Abstract

The article provides an overview of the history of the study of Muslim reformism, known in the scientific literature as Jadidism, in the works of Soviet and Russian researchers. At first, it included only the reform of Islamic education, and later it began to be understood as a broader movement of “Muslim enlightenment” aimed at reforming the entire Muslim society. The study of the history of Jadidism in Russia began in the 1920s. Soviet scientists through the prism of the Marxist theory of the development of socio- economic formations. In the post-war years, Soviet historians and social scientists wrote critically about Jadidism. During the years of Khrushchev’s “thaw”, scholars tried to reconsider the essence of Jadidism in the socialist context of historical research through the reinterpretation of Islam as a specific Tatar national cultural heritage, called “mirasism”. A new stage of Russian historiography in matters of Jadidism began in the post- Soviet period, when Jadidism began to be seen as a social movement of Russian Muslims aimed at forming a nation of the European type.
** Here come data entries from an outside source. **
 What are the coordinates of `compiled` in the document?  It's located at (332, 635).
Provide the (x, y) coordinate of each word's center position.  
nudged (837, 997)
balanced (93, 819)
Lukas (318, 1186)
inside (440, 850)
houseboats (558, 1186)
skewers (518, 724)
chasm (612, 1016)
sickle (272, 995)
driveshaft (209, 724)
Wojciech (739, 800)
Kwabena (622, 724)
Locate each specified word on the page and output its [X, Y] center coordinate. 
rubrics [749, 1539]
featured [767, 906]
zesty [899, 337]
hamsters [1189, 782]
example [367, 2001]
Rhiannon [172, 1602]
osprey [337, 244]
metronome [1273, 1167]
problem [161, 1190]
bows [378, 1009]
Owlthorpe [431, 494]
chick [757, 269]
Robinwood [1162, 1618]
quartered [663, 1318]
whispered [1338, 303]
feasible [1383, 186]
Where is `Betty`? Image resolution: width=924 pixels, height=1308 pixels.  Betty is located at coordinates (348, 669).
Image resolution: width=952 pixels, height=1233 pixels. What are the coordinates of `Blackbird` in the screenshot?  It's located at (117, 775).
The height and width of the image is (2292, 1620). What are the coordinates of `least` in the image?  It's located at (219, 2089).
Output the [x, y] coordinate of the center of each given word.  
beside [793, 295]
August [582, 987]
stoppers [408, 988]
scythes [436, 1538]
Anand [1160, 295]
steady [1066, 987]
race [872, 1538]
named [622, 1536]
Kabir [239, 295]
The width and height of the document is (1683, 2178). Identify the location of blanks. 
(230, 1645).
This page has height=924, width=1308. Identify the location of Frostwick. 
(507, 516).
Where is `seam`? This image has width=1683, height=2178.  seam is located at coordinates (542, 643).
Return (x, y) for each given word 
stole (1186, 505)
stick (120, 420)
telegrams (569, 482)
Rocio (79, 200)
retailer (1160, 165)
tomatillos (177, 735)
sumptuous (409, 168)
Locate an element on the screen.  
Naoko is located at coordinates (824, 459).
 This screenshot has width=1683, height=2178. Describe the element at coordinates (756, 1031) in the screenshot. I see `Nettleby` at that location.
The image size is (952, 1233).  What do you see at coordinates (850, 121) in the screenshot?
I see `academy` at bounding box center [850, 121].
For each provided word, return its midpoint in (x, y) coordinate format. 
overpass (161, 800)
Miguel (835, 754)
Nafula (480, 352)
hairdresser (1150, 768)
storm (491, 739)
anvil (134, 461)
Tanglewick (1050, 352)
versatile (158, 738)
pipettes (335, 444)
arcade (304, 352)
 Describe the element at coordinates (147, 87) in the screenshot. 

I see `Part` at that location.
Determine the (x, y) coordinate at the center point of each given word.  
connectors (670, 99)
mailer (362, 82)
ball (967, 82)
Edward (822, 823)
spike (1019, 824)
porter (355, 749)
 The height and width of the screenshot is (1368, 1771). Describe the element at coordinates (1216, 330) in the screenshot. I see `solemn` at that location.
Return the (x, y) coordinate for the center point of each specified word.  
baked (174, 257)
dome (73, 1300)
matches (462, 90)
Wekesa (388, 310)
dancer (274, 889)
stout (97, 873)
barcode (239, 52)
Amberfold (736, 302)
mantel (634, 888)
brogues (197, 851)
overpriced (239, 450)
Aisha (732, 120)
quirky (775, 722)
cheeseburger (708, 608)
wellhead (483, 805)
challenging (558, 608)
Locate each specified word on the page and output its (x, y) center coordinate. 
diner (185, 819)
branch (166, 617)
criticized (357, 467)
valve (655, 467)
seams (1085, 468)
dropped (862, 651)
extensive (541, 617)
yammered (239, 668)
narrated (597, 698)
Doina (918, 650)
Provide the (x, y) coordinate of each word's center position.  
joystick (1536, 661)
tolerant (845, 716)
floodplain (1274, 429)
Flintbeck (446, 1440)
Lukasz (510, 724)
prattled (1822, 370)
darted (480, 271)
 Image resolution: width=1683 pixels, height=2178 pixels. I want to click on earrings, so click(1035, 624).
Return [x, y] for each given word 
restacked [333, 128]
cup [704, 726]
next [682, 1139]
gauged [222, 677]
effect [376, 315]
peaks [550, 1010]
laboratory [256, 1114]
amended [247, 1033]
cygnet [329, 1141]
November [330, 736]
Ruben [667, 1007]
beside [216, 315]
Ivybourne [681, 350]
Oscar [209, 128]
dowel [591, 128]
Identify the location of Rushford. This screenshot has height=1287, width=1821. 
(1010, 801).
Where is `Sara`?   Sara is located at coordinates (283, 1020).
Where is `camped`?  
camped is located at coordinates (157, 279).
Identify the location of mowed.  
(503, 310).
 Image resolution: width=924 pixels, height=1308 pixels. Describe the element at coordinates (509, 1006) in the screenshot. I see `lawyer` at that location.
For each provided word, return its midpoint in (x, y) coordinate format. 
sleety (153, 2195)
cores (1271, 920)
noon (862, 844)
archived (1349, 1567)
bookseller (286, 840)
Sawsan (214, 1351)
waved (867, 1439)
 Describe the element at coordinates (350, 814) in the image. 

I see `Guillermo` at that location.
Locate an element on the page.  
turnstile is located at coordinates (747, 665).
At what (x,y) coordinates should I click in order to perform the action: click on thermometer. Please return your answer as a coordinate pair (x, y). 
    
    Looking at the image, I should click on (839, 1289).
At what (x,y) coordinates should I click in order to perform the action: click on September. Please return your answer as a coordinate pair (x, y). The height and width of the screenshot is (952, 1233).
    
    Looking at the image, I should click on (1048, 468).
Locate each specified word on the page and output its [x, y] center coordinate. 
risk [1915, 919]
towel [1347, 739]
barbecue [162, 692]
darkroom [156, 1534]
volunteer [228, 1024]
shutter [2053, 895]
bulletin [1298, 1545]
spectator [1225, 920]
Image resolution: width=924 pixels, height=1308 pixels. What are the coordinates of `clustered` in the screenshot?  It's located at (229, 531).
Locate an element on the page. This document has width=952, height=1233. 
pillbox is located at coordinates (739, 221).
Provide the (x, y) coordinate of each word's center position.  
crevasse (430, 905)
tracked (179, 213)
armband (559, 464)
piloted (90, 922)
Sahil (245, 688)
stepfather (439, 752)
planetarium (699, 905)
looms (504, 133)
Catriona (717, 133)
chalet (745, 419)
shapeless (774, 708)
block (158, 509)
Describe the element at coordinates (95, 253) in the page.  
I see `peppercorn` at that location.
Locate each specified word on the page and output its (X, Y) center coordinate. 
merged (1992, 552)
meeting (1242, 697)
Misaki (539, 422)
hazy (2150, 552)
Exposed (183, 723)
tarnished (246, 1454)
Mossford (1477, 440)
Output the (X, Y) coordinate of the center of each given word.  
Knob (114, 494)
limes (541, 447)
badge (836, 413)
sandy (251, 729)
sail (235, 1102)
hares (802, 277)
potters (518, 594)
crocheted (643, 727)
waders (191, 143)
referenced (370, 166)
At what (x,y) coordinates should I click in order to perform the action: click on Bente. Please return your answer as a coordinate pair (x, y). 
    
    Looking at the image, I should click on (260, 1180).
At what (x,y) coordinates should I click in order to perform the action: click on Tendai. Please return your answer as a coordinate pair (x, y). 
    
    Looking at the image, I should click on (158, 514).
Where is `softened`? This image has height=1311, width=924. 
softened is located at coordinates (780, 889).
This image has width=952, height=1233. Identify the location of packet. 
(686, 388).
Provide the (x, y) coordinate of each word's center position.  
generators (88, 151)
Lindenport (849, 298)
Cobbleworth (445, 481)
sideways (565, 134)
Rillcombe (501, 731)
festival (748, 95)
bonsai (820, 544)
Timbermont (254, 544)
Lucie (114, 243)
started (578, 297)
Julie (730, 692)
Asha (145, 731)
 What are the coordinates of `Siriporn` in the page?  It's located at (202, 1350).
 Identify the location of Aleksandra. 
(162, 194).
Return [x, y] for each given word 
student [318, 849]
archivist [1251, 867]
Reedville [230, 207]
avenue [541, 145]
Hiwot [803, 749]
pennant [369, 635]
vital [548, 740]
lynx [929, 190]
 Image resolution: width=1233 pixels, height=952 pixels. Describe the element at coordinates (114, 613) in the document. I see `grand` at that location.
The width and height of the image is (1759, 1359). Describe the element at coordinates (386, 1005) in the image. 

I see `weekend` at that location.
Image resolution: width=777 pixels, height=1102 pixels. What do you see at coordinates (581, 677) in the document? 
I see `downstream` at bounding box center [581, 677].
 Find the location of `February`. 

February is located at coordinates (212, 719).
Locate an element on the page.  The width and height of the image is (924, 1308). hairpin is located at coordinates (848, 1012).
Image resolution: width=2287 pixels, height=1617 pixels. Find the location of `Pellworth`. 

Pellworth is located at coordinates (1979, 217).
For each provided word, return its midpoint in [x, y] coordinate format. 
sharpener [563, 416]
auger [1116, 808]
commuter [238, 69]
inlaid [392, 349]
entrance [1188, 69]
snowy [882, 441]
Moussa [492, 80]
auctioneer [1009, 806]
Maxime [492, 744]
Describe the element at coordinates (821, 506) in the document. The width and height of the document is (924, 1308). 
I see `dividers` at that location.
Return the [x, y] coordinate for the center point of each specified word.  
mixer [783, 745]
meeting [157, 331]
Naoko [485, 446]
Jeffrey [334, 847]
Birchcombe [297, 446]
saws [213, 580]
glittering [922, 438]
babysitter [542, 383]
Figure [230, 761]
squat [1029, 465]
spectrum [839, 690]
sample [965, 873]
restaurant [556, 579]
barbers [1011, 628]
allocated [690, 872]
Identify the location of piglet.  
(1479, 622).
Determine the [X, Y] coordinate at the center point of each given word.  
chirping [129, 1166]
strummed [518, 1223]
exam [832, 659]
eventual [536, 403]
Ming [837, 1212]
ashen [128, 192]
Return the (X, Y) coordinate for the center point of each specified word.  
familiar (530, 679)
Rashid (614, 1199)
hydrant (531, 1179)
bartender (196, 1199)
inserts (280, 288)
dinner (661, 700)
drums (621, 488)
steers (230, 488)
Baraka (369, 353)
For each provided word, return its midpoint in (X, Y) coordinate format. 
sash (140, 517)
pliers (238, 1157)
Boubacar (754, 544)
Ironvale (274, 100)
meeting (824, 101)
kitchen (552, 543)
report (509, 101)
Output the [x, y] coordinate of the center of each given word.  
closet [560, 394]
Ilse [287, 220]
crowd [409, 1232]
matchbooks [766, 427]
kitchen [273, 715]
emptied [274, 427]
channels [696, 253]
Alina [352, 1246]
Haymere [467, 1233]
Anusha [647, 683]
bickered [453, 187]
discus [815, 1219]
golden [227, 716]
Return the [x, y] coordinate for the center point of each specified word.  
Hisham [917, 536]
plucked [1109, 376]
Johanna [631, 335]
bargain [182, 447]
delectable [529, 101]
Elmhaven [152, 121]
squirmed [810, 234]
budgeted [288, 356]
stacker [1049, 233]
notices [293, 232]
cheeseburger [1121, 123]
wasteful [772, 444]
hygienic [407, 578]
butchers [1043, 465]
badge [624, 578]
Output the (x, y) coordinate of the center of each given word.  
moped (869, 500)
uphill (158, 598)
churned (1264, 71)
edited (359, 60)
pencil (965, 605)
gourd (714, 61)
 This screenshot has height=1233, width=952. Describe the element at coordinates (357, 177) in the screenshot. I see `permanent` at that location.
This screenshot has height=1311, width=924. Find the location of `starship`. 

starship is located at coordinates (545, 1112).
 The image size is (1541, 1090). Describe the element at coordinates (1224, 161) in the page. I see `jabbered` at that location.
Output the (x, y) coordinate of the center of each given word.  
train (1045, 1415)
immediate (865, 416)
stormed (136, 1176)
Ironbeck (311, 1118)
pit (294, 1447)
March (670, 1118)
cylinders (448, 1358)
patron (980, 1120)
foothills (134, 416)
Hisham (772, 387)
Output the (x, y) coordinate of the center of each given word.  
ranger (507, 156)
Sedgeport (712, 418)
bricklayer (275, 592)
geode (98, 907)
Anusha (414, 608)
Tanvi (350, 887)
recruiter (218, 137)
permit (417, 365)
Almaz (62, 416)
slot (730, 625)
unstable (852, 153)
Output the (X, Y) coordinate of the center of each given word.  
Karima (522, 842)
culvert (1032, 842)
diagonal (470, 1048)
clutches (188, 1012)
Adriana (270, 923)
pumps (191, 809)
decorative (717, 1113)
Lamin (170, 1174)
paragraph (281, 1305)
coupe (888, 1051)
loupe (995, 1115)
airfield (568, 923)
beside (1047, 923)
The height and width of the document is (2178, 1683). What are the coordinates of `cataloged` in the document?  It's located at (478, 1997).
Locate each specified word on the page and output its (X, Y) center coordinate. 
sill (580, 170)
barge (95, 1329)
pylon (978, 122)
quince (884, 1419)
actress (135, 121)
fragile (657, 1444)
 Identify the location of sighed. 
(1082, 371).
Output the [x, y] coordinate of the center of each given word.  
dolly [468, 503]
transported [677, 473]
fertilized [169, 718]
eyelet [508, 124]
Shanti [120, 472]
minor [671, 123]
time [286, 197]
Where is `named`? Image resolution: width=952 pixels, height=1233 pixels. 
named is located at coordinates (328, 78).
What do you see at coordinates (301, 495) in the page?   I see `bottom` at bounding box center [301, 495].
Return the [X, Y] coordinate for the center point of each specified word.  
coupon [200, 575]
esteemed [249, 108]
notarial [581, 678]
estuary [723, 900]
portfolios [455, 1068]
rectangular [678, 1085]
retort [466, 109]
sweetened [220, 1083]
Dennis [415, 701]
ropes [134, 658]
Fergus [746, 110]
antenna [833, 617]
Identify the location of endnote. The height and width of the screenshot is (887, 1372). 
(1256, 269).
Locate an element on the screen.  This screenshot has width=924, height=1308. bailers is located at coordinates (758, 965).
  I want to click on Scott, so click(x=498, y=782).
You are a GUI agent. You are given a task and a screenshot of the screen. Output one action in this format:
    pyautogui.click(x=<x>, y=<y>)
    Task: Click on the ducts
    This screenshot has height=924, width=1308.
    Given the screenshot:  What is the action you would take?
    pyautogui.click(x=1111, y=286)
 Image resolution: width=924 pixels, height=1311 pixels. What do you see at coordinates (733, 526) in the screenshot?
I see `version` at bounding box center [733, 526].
In general, it can be said that studies in Russian and Soviet historiography on the history of Jadidism in the Crimea, the Volga-Ural region, Central Asia and the Caucasus are distinguished by different methodologies and conceptual approaches, while works on the history of the Jadid movement in the Volga-Ural region are more complete. Despite the fact that there is no common understanding of the phenomenon of Jadidism in the Volga-Ural region, nevertheless, scientists of different directions (historians, philologists, Islamic scholars) have done a lot of work in studying this issue. In this regard, the history of Muslim reformism in the North Caucasus, in particular in Dagestan, is practically not studied. As well as there is no special work on this region.